Sulle prospettive per la prossima stagione, Di Francesco non si nasconde: “Mi aspetto un grande miglioramento, anche in termini di classifica. Voglio portare grandissimo entusiasmo, cambiando anche qualcosa a livello tattico. Una squadra brillante, viva, che vuole fare la partita. Credo che la Samp abbia già questo DNA. Io devo solo lavorare sulle mie idee e cercare di trasmetterle”. Il sistema di gioco è destinato a variare rispetto a Giampaolo: “Partiremo inizialmente da un 4-3-3, che può essere modificato a partita in corso. Mi piace dare un’identità, cosa che la Sampdoria già aveva col 4-3-1-2. Cambierà qualcosa, le caratteristiche dei giocatori che andremo a inserire saranno un po’ differenti da quelli che abbiamo attualmente in rosa”.

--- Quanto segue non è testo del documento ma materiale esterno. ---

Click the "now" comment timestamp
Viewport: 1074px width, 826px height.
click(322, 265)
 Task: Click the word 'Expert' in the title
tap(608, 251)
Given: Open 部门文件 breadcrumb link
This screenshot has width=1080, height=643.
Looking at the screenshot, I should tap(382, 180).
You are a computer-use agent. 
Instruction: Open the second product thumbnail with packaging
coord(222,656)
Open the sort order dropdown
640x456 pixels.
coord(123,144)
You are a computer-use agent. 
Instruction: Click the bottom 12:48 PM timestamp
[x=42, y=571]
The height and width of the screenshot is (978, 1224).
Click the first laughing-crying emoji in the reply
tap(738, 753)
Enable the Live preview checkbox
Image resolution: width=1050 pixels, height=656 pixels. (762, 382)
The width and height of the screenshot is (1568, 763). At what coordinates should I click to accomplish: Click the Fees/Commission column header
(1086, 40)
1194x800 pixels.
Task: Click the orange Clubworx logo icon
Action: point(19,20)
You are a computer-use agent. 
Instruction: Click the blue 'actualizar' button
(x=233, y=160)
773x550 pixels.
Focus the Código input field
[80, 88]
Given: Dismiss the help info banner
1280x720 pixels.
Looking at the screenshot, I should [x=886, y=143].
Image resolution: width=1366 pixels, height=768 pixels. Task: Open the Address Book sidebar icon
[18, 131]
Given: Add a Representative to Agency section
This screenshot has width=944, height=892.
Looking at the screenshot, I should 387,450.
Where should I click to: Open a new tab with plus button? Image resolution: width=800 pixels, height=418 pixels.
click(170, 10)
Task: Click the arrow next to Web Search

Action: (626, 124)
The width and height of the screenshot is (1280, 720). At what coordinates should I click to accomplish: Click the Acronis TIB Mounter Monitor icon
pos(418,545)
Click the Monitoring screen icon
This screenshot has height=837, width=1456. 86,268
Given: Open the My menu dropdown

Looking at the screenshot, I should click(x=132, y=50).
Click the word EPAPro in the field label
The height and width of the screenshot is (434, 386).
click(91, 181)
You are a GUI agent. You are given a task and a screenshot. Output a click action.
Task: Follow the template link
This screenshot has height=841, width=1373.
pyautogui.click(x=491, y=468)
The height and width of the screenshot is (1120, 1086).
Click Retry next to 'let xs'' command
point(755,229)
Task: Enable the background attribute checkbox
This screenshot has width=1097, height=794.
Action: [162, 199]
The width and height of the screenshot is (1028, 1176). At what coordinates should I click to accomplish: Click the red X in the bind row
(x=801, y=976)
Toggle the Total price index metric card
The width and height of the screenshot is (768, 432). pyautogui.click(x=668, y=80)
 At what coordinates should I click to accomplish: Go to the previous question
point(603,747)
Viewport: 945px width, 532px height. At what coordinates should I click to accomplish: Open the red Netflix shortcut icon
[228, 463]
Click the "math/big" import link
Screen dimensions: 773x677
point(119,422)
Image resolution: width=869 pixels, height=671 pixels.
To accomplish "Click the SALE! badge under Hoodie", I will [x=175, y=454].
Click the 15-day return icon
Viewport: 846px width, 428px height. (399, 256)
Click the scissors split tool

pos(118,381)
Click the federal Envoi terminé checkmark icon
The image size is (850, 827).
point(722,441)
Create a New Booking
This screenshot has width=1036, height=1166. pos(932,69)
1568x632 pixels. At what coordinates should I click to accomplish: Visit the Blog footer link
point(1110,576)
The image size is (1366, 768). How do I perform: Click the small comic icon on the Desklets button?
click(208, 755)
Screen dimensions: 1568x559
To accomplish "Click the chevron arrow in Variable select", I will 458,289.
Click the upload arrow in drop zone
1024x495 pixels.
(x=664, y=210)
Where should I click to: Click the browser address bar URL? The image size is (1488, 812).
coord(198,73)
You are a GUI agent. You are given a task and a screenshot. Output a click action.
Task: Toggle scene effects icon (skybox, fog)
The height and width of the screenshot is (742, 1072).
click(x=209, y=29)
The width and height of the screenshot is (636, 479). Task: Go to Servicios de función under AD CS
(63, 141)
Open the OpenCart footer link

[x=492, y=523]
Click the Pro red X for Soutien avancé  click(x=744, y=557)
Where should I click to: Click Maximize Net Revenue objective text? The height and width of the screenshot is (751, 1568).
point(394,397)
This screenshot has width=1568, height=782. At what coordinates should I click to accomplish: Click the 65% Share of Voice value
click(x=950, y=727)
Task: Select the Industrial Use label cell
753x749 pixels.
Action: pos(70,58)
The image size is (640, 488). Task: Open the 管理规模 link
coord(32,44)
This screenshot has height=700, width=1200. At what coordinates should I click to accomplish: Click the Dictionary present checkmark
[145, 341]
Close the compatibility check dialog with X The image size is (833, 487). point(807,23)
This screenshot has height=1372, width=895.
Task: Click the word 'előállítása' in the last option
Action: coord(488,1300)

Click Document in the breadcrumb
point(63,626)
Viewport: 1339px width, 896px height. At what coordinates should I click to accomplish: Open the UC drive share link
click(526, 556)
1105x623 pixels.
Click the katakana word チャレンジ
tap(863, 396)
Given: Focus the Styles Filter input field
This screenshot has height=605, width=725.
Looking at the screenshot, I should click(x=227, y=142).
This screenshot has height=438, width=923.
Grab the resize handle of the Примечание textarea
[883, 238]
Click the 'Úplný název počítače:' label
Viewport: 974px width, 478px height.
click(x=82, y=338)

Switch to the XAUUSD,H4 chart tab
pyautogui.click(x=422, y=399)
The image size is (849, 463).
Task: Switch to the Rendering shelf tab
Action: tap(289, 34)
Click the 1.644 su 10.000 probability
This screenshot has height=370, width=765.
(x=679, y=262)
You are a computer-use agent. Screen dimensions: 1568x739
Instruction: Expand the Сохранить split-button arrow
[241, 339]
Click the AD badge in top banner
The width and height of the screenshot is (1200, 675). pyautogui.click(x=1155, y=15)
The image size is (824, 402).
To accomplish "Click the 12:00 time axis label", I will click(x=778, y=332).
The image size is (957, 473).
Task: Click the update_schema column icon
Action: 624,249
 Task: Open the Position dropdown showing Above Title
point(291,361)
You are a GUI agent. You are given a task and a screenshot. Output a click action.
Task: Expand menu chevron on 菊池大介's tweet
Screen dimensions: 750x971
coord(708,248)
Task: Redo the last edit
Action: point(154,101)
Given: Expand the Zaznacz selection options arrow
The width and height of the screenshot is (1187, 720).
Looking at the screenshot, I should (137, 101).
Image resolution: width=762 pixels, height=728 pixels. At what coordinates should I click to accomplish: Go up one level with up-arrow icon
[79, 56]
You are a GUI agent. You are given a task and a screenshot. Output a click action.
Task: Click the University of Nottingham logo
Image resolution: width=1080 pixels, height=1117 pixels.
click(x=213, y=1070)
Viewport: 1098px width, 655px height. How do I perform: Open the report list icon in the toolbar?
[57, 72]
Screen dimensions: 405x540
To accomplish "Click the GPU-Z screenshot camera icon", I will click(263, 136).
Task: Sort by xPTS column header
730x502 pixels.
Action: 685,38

Chiusura con un bel messaggio destinato ai tifosi: “Se penso alla Sampdoria, penso alla sua grande tifoseria. Alla bellezza dello stadio. A una Gradinata Sud che riesce sempre a trasmettere un grandissimo entusiasmo. Ricordo la sfida con il Sassuolo, quando eravamo avanti 0-2 e poi abbiamo perso 3-2. Una squadra trascinata dalla Gradinata, mi auguro possa succedere ancora. Sentire la gente dalla propria parte, fino alla fine, è molto importante”.